In context to Exchange Server 2003 environment a migration to Exchange Server 2010 needs to be finished first. In concern to an Exchange Server 2007 environment at least one Exchange Server 2010 or 2013 server must be setup and installed in the enterprise to provide the hybrid functionality. Both options need directory synchronization to be deployed. Without directory synchronization, your migration choices are limited to third party tools.

An organization running over Exchange 2007 or higher can decide to take advantage of the free “Hybrid Edition” license available from Microsoft. This permits an Exchange Server 2013 or Exchange Server 2010 SP3 server to be implemented in the organization for hosting a hybrid connection with Office 365.
The Hybrid Edition license might not be used for a server that hosts mailboxes, however, the server can be used during the migration to Office 365 and retained afterwards for controlling and managing the Exchange attributes related to the on-premises Active Directory objects, and might also be used as an SMTP relay server for applications or devices on the corporate network.

In case the implementation of a Hybrid Edition server is not feasible, for example because of server capacity constraints, then a staged migration is the way forward.

The staged migration strategy is not available for organizations that run Exchange Server 2010 or 2013. The same 2000 mailbox support restriction and limit exists for cutover migrations, so smaller Exchange Server 2010/2013 environments might still select to perform a cutover migration. But, as we’ve already discussed, huge cutover migration projects might be logistically quite difficult to deploy.

The Exchange Server 2010 and 2013 are both capable of hybrid configuration with Office 365 you must give strong consideration to hybrid instead of staged or cutover.

Though this is the most complicated of all of the migration options, it also delivers the better user experience. Hybrid configurations permit the on-premises Exchange enterprise and Office 365 to perform function as though they are the same environment with seamless mail flow, a shared calendar and address book free/busy federation.

In reality, most users would not even be aware that they are working in a hybrid configuration with mailboxes implemented in both on-premises and Office 365. A hybrid configuration is also the only option that permits mailboxes to be off-boarded from Office 365 to Exchange on-premises without using third party migration tools.

Hybrid configurations depend on directory synchronization. In case for due to any reason the organization can’t implement directory synchronization then the options are limited to third party migration tools.

Lastly, businesses using non-Exchange email platforms cannot use the cutover, staged or hybrid options. For those businesses Microsoft offers an IMAP migration option for shifting mailboxes to Office 365, or alternatively a third party migration tool can be used.

As you will observe, the process of decision making needs careful attention even just for the technical requirements. Beyond that there are also other related factors like, whether the migration project is going to be handled in-house or by an external consultant, also, whether extra training is needed for IT staff to understand new functional features like hybrid configurations, and whether funding is present to pay for third party migration tools in case a native migration options can’t be used.

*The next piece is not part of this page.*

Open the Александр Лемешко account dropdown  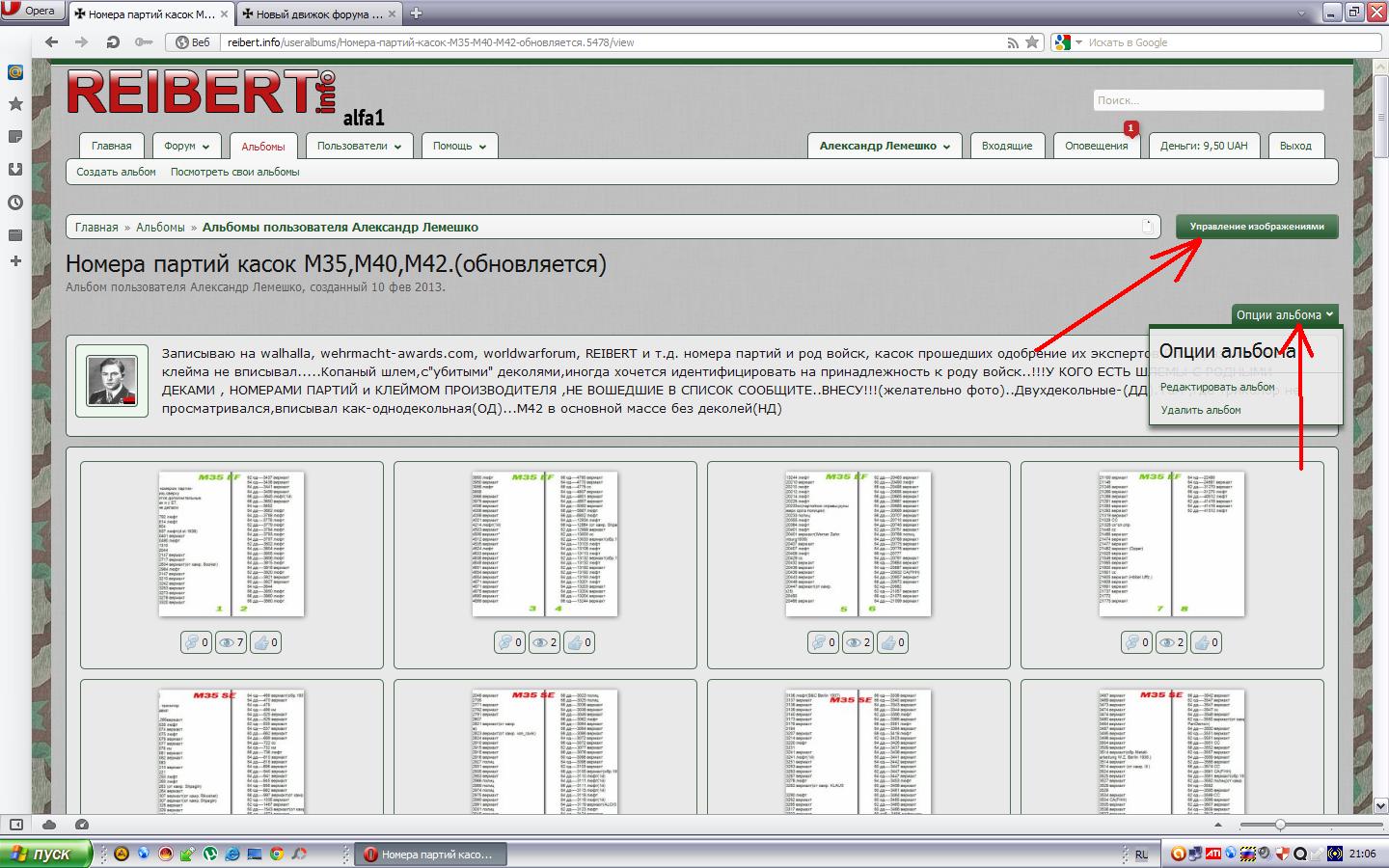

Note: Before you conclude your decision on which migration method to use it is strongly suggested that you read through the example migrations in this article from start to finish such that you can learn about any risks or timing issues which you need to be prepared for.

Do not begin a migration before you have read through the process from start to finish at least once. You must also consider creating a test environment and signing up for an isolated separate Office 365 trial tenant such that you can perform a hands-on test run of your chosen migration method.